Now that you’re all honorary Decision Tree Experts, let’s take a look at my top 3 takeaways from this new feature:
1. It’s (Still) Considered the Best
Despite being around since the mid 1990’s, Gradient Boosting is still the go-to data science competition forecasting algorithm. Just like regression techniques it allows you to model relationships between variables, but one of its greatest benefits is the ability to model complex non-linear relationships without having to transform data. This means you can say goodbye to using the natural log in a linear regression model and letting the algorithm determine the relationship. Don’t quite believe me? An empirical comparison of different learning algorithms found that…
With excellent performance on all eight metrics, calibrated boosted trees the best learning algorithm overall. Random forests are close second. (Caruana et al., 2005)

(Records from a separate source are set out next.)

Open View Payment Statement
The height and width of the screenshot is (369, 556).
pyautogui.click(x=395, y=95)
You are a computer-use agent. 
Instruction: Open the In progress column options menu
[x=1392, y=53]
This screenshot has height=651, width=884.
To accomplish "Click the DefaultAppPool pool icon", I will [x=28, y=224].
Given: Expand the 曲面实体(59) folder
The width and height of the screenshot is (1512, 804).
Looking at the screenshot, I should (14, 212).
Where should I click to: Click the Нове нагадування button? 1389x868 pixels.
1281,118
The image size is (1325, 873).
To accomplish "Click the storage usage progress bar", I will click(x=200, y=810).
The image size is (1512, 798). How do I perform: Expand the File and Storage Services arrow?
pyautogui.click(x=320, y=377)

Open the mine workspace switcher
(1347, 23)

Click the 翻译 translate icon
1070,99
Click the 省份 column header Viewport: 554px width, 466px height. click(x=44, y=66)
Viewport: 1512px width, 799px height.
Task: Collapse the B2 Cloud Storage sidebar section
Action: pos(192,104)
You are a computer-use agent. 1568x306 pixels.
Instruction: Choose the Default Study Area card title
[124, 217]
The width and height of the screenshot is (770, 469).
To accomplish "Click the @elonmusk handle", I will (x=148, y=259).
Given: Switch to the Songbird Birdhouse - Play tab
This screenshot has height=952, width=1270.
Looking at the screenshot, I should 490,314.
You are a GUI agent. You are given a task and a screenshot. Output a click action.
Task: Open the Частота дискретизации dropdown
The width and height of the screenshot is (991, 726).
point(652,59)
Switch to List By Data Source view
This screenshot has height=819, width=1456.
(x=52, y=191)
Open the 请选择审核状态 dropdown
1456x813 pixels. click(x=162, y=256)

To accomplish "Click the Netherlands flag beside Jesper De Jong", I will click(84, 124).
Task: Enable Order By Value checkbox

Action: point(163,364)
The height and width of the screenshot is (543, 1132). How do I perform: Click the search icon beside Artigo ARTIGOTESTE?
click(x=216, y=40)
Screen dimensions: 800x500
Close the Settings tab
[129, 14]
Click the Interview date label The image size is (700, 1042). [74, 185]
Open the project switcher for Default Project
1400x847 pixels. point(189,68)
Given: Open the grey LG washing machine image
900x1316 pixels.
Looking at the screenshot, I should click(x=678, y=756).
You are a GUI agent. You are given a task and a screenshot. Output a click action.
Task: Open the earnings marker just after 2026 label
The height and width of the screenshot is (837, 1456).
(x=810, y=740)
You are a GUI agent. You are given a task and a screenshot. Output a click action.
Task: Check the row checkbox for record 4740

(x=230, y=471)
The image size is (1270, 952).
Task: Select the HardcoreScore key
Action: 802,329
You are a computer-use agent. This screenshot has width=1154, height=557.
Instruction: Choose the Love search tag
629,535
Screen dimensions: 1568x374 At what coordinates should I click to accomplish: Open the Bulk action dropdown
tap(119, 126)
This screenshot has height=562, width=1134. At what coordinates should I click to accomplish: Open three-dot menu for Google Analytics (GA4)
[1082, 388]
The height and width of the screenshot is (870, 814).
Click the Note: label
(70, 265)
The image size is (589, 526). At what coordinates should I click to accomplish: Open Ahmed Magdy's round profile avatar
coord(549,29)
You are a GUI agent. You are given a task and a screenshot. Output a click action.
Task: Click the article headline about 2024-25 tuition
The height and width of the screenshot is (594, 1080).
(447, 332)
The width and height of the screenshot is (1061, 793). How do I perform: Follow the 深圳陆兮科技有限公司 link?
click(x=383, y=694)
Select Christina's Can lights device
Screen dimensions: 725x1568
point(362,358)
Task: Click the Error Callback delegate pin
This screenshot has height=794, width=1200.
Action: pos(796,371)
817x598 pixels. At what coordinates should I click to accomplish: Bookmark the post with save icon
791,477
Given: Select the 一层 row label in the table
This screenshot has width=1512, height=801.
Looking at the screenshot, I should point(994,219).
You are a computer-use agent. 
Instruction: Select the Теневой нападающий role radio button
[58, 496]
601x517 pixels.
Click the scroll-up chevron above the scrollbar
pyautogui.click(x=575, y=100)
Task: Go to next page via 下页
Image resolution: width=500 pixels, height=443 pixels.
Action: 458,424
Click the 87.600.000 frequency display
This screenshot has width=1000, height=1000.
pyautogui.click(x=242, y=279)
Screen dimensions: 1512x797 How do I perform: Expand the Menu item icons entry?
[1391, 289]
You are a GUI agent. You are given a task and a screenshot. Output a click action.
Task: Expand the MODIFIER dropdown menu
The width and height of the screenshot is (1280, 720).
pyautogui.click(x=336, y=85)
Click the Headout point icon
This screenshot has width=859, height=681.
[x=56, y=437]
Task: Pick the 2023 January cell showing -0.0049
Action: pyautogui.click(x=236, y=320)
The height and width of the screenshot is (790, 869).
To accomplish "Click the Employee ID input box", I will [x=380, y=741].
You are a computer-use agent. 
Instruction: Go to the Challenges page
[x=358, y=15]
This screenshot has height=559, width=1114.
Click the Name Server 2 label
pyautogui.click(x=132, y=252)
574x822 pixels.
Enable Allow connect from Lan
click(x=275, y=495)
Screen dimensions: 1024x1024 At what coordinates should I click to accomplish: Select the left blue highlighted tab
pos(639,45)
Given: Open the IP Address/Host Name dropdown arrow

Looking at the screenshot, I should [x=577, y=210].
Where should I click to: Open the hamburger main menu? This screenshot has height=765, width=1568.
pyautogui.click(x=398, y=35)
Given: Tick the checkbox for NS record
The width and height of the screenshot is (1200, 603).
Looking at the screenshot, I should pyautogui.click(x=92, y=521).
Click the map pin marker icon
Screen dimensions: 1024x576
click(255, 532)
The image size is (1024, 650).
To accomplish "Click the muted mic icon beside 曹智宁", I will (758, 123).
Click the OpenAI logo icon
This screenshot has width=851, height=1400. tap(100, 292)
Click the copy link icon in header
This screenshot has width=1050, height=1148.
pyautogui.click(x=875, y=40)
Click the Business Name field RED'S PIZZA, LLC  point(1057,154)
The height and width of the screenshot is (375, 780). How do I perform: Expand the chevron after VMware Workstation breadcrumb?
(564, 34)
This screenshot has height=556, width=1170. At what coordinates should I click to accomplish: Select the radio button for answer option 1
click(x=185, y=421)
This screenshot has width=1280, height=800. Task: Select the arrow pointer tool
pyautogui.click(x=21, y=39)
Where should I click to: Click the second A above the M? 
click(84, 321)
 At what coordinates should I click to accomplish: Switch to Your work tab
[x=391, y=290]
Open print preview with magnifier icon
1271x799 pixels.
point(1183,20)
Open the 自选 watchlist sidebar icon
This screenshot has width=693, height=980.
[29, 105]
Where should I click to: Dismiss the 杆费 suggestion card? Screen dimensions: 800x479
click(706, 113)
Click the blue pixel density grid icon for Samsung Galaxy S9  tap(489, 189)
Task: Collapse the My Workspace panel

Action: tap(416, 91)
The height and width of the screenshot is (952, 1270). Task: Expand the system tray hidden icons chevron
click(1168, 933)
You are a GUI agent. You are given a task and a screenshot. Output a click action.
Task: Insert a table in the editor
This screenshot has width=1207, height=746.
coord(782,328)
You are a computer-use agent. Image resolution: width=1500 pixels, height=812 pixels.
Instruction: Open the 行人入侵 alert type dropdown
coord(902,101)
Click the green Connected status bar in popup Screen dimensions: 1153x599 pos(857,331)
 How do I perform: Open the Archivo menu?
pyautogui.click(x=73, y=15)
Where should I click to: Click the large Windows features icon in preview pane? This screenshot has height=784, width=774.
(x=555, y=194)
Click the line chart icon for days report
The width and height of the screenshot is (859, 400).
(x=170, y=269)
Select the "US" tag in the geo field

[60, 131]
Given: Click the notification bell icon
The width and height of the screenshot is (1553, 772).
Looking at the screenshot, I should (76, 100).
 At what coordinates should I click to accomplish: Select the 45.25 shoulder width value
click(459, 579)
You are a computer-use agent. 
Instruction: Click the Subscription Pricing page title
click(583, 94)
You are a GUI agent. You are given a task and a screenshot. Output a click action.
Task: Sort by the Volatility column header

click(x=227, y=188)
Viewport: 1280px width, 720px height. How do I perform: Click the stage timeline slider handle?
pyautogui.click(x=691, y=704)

Which leads into the next takeaway…
2. Calibration Takes Time
The key word in the results of the study, calibrated. The algorithm is only the best when it is properly calibrated. Since it only has 3 calibration parameters (Maximum Number of Trees, Maximum Tree Depth, and Learning Rate) don’t expect to get the best results with a single try. Calibration takes time, and to achieve the best results it needs to be done for each data set. This means finding the best set of parameters for every planning object or group of planning objects. You’ll find yourself to be like Goldilocks moving from one set of parameters to the next until you find the set that is just right, and then you get to begin again with another dataset. When you take the time to tackle tuning the Gradient Boosting Algorithm, find someone who understands how the algorithm works to save some time, because overfitting the data is very common and frustrating.
3. It’s a Big Step Forward
The release of this new model allows you to have access to an advanced forecasting technique that normally requires programming in Python or R. By eliminating the programming barrier to entry for both the gradient boosting algorithm and the time series analysis, SAP IBP has stepped forward towards delivering a much more robust forecasting and demand planning tool. I look forward to the future releases to come to the demand planning application.